Dancing for those who never came home

Harrison Thunderchild performs the grass dance on Saturday at the annual Northern Lights Casino Thanksgiving Powwow. Thunderchild and his grandson were just two of many dancers who took part in the inaugural Generation Special the day before. -- Jason Kerr/Daily Herald

Harrison Thunderchild’s family is steeped in powwow tradition.

His father and grandfather were heavily involved in getting powwows going across Saskatchewan through the 1930s and ’40s and he continues that tradition today as a dancer.
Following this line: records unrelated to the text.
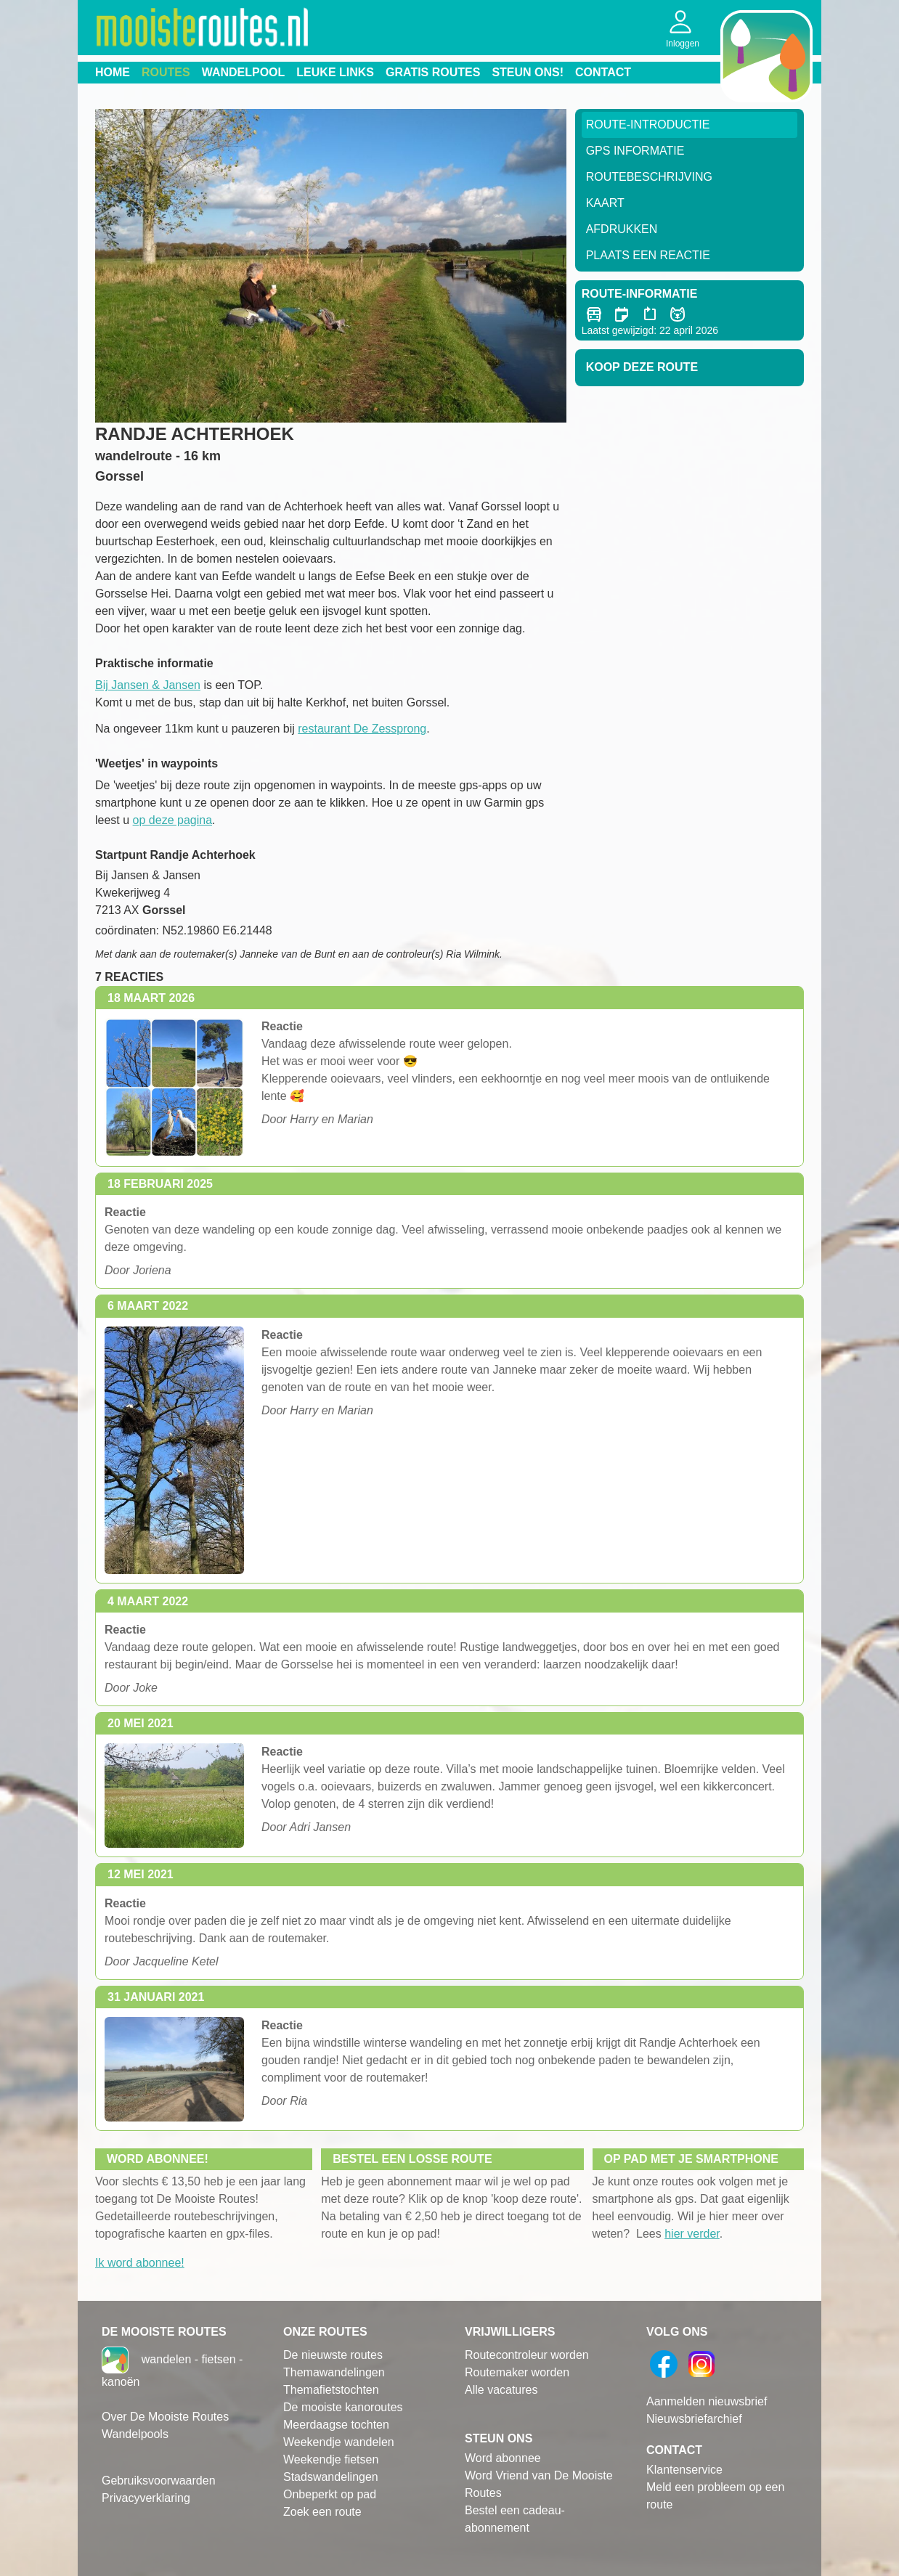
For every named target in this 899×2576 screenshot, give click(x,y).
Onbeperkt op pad (329, 2494)
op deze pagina (172, 820)
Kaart (605, 203)
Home (112, 72)
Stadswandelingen (330, 2477)
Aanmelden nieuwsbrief (706, 2401)
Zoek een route (322, 2512)
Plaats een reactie (648, 255)
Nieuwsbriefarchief (694, 2419)
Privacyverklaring (146, 2498)
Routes (166, 72)
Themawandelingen (334, 2372)
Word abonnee (503, 2458)
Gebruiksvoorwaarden (159, 2480)
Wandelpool (243, 72)
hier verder (692, 2233)
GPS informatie (635, 150)
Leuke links (335, 72)
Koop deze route (642, 367)
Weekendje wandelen (338, 2442)
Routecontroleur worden (527, 2355)
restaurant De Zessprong (362, 728)
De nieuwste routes (333, 2355)
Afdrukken (622, 229)
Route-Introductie (648, 124)
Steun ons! (528, 72)
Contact (603, 72)
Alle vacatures (501, 2390)
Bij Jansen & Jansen (147, 685)
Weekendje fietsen (330, 2459)
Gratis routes (433, 72)
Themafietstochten (331, 2390)
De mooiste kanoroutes (343, 2407)
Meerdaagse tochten (336, 2424)
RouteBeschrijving (649, 177)
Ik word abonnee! (139, 2263)
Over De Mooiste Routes (165, 2416)
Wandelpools (135, 2434)
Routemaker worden (517, 2372)
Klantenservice (684, 2469)
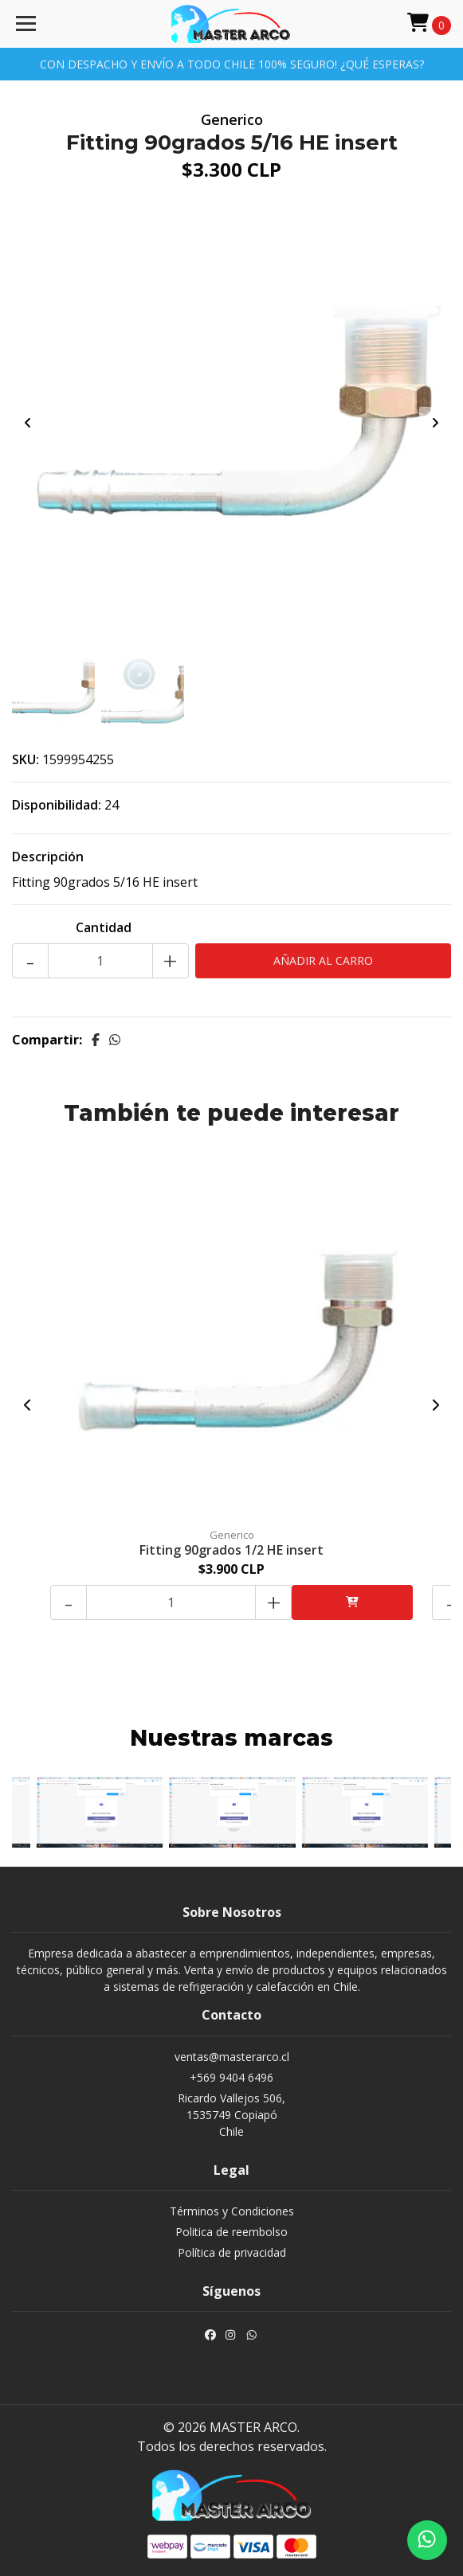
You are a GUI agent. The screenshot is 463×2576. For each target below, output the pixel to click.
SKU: (25, 759)
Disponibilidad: (56, 805)
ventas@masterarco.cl (232, 2056)
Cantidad (103, 927)
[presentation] (28, 423)
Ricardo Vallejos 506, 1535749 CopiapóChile (231, 2114)
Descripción (48, 856)
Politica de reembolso (231, 2231)
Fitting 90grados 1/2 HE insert (231, 1550)
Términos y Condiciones (232, 2211)
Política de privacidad (232, 2252)
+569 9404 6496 (231, 2077)
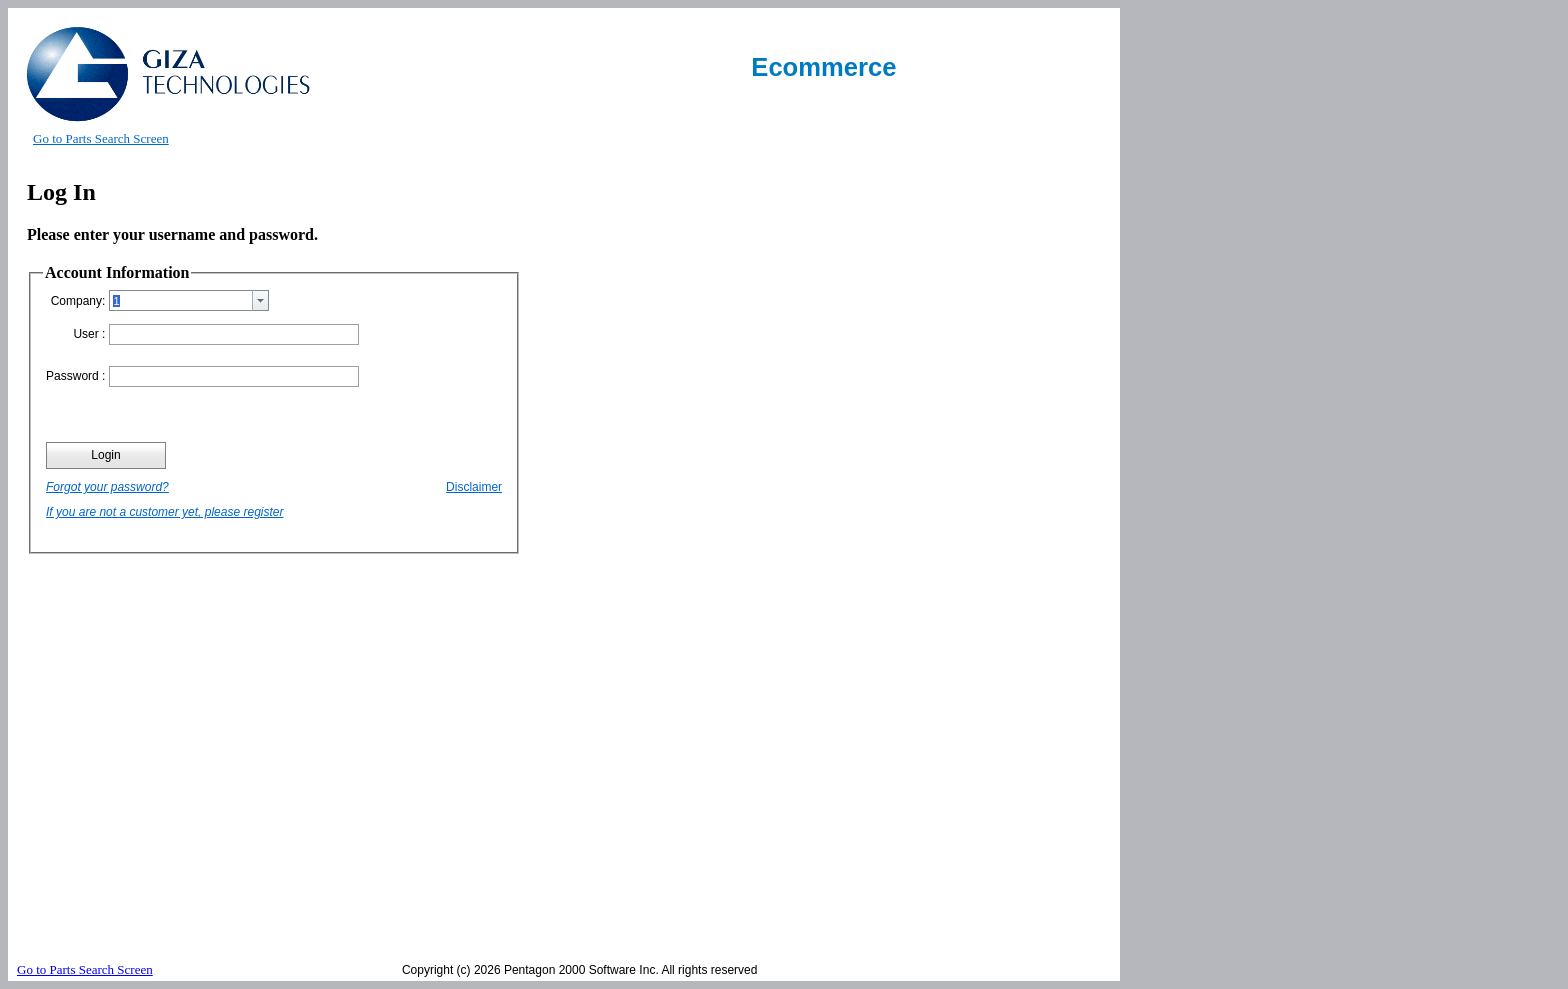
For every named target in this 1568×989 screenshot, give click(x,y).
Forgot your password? (107, 487)
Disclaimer (474, 487)
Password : (75, 376)
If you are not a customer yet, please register (164, 512)
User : (89, 334)
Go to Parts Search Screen (101, 138)
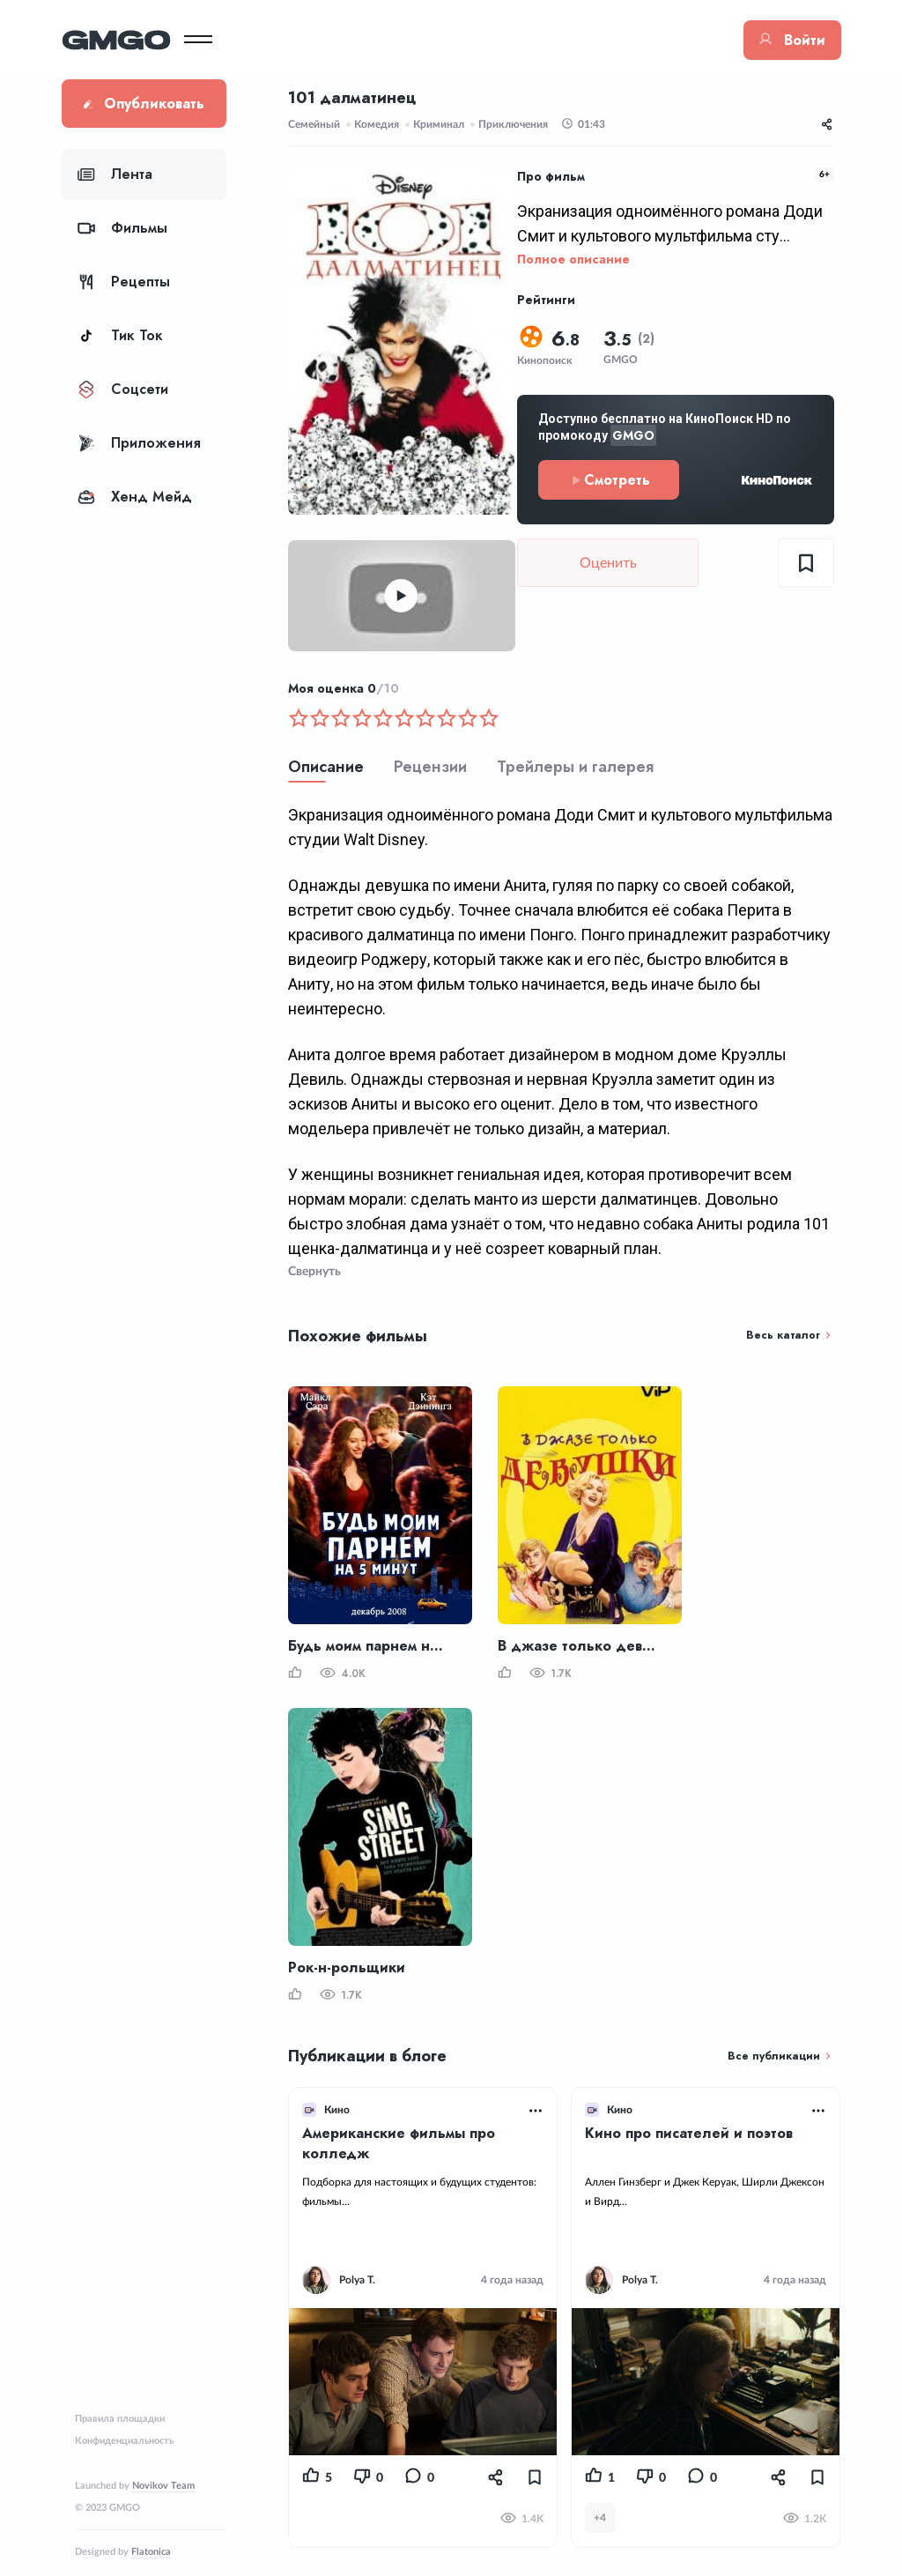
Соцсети (123, 389)
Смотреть (609, 480)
It’s not too often than he finds himself in a unique situation, but on Friday night, he did.

Thunderchild, along with his grandson Mitchell, were just two of the many dancers involved in the inaugural Generational Special dance at the Northern Lights Casino Thanksgiving Powwow.

“Last night was to show the younger generation, the grandchildren, to show them (the dance),” an exhausted Thunderchild said the next day. “Usually we talk to death. It goes in one ear and out the other.”

While dancing is often a form of celebration, the Generational Special has a different focus. The Northern Lights powwow committee created it as a way to honour the many missing and murdered Indigenous men and women across Canada, along with those who died during the Sixties Scoop. Grandparents were asked to dance with their grandchildren as a way to honour the mothers, fathers, sons and daughters who disappeared.

It’s an intensely personal dance for Thunderchild. His wife’s aunt is Christina Littlejohn, a 27-year-old from the Roseau River Reserve in Manitoba, who was seeing walking into the woods after a heavy day of drinking with a new boyfriend in 1968. She was never seen again and was declared legally dead in 1995.

“I cried,” an emotional Thunderchild said when asked about taking part in the dance with his grandson. “They came to me (to ask us to dance) and I cried.”

The idea for a Generational Dance isn’t that old. Powwow president Richard Ahenakew said the organizing committee began thinking about holding it only a month and a half before Thanksgiving.

Even though he didn’t dance himself, Ahenakew choked up when talking about the effect it had.

“It’s a very powerful and emotional dance that’s happening out there,” he said. “It’s tough to speak about it.”

Ahenakew said movements like Missing and Murdered Indigenous Women have had a significant impact on powwow volunteers and committee members. They wanted something that would help bring healing to people who had lost loved ones, while educating the next generation about the issue. They thought a special dance was a perfect idea.

“The easiest answer would have been, it’s part of the reconciliation process, but it goes even deeper than that,” Ahenakew explained. “We have a lot of our powwow committee, a lot of individuals who are influential in the powwow (circuit) and spent time helping us out over the 19 years we’ve been going, and they’ve lost family members. They’ve had family members not come back, and it’s something where we thought, ‘we need to do something.’”

For participants like Thunderchild, being a part of the dance was a difficult experience, but still an honour. He’s hopeful that it will help bring healing to those who are here, while remembering those who are gone.

“Each one of us are given a gift, and with that gift, we honour, and that’s what last night was,” he said. “It was an honour.”